O Mobilefest foi concebido para contemplar, premiar e abrir as discussões sobre conteúdos em mídias móveis. Na primeira edição, em 2006, foram 60 projetos inscritos, sendo 20 estrangeiros, nas três frentes: mostra expositiva, seminário e premiação. Na edição seguinte, com o crescimento da programação, contou com a realização de eventos simultâneos na Inglaterra (University of Westminster ), na Holanda (The Waag Society) e nos Estados Unidos (New York University – ITP) por meio de videoconferências e encontros presenciais nesses países. No audiovisual, criou uma rede internacional de festivais sobre produção de conteúdo móvel. Além do Telemig Arte Mov (Brasil) e do Mobifest (Canadá), já presentes no ano anterior, outros festivais foram exibidos, tais como Movilfilm Fest (Espanha), Pocket Shorts (Inglaterra e Escócia), Pocket Films (França), Microfilmes (Portugal) e The 4th Screen (Estados Unidos). Foi lançado o I Prêmio Mobilefest, para os melhores trabalhos nas categorias Fotojornalismo, Escrita SMS (Poesia e Microconto), Vídeos e Moblogs e Videologs.

Nas inscrições deste ano, Mauro Rubens, que já participou de edições anteriores, dá as dicas: “Não dá para pensar em legendas nos vídeos para celulares pelo próprio tamanho da tela; os detalhes também não são bem-vindos, e, pela qualidade das máquinas, tem de se tomar cuidado com a iluminação”.

No mais, se alguém ainda duvida que a tecnologia móvel possa “contribuir para a democracia, cultura, arte, ecologia, paz, educação, saúde e terceiro setor”, como questiona o tema do evento, é interessante considerar que o mesmo aparelho que será usado para escolher a próxima miss Brasil mudou os rumos de um país da Europa. Em 2004, período de eleição presidencial na Espanha, o governo direitista de Aznar imputou o atentado à estação ferroviária Atocha, onde houve 191 mortos, ao movimento separatista ETA, acusando o candidato de oposição de ser incapaz de contê-lo. Uma pequena emissora de rádio, contudo, desmentiu a informação, atribuindo o atentado a uma célula ligada à Al Qaeda.

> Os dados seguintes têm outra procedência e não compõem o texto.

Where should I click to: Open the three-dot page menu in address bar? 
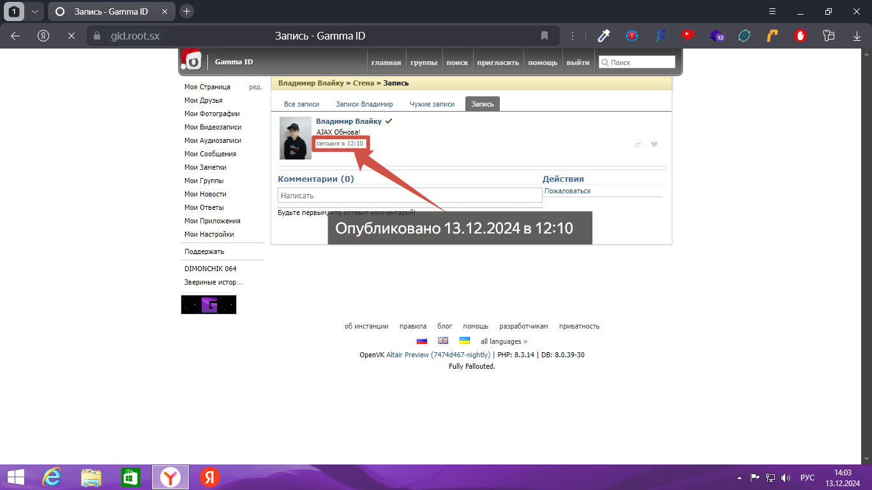[x=573, y=36]
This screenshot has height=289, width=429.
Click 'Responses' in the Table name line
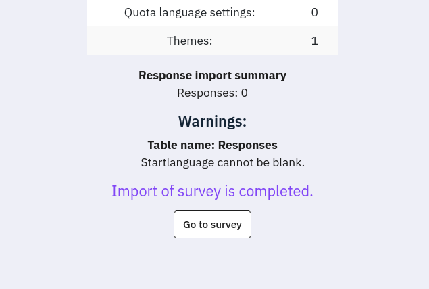[x=247, y=145]
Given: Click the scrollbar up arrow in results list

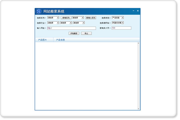Looking at the screenshot, I should point(138,43).
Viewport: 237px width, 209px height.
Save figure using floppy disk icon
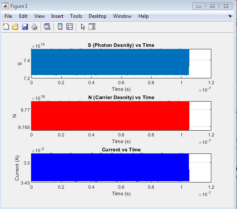(x=25, y=27)
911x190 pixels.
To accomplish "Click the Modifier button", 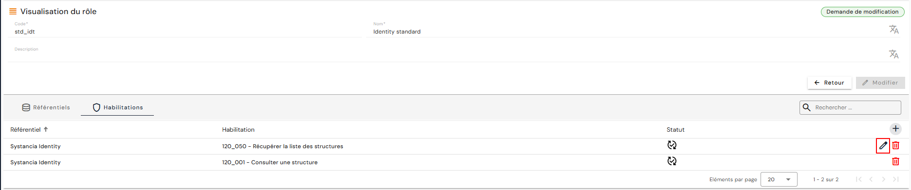I will tap(880, 83).
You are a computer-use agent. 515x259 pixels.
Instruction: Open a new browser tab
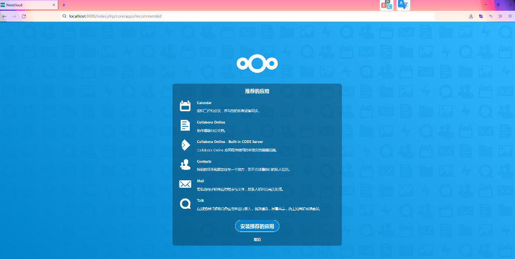click(64, 5)
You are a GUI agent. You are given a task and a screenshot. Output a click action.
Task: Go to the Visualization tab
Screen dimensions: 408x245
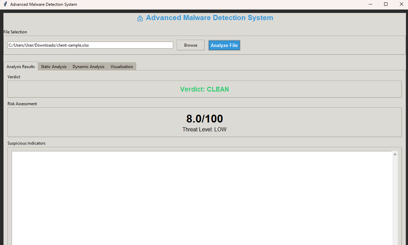[x=121, y=67]
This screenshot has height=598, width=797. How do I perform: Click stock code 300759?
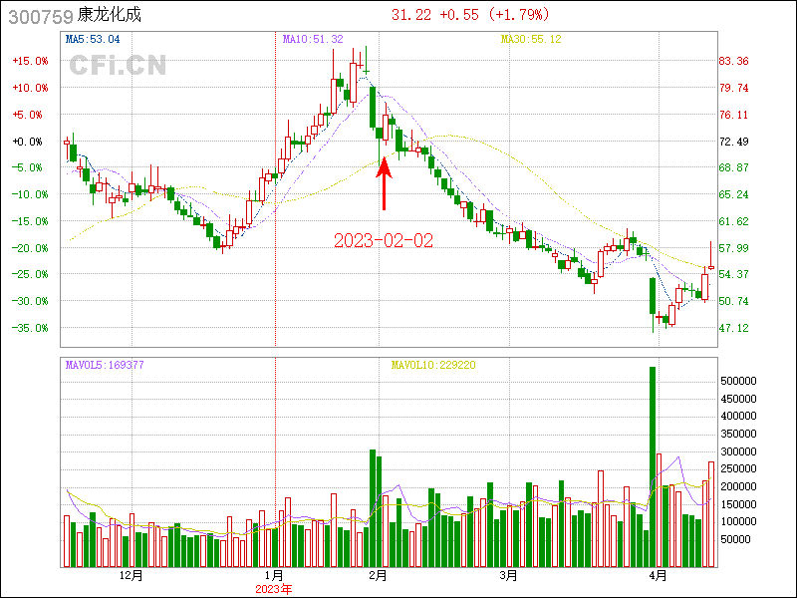[36, 15]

Embora a grande mídia insistisse na versão de Aznar, milhares de SMS e torpedos saíram de celulares denunciando a mentira. Resultado: o socialista Zapatero ganhou a eleição. O celular teve papel de destaque nesse episódio. Os dias que sucederam a tragédia registraram um aumento do tráfego de dados em 30%, principalmente entre jovens com menos de 30 anos.

Outro exemplo, citado por Hartmann, é o projeto CitySpeak CityWide, do grupo canadense Mobile Digital Commons Network (MDCN), exposto em 2006. A idéia é permitir a construção coletiva de uma narrativa por meio de mensagens enviadas pelo celular (SMS) ou por PDAs ligados à rede Wi-Fi e reproduzidas em tempo real em um painel eletrônico de larga escala.